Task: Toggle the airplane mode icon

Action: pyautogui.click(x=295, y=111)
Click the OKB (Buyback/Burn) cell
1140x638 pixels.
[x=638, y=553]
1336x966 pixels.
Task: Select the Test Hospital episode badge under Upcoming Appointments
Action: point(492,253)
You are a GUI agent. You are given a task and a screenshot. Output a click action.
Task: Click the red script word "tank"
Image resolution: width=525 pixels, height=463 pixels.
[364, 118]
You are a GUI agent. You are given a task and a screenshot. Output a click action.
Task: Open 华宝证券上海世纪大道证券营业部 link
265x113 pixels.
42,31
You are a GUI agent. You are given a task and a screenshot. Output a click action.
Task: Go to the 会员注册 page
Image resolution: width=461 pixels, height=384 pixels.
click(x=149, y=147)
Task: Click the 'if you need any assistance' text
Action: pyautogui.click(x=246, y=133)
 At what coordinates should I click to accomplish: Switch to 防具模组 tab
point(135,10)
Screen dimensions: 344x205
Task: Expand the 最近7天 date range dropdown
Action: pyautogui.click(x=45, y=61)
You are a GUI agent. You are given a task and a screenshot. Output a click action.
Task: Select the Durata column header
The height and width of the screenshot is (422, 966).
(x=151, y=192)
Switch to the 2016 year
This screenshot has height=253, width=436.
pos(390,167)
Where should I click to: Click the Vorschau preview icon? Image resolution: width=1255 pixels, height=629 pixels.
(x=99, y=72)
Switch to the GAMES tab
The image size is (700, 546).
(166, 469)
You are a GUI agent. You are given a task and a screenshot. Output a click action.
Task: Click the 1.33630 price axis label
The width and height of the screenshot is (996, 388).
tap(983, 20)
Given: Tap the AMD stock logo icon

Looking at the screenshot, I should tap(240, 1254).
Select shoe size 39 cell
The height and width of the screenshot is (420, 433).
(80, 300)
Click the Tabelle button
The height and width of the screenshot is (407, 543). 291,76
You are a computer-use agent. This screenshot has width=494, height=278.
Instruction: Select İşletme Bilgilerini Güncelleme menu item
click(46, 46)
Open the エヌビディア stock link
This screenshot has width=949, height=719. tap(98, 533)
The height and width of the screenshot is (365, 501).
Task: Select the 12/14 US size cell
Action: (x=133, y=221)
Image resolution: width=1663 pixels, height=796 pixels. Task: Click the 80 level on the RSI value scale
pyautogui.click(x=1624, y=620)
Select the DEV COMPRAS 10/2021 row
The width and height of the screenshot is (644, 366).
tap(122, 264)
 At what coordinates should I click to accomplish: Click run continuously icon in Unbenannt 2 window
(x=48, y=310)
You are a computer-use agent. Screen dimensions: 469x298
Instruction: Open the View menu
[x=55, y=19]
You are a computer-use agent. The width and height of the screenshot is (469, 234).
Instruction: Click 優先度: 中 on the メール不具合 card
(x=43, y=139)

● ● ● ● ● ● ●

> Problem description
Every line from the one containing "Instruction: Open the View menu" through the last line of the entries should be output exactly; nothing else belongs in the reply.

> Response below
Instruction: Open the View menu
[x=55, y=19]
You are a computer-use agent. The width and height of the screenshot is (469, 234).
Instruction: Click 優先度: 中 on the メール不具合 card
(x=43, y=139)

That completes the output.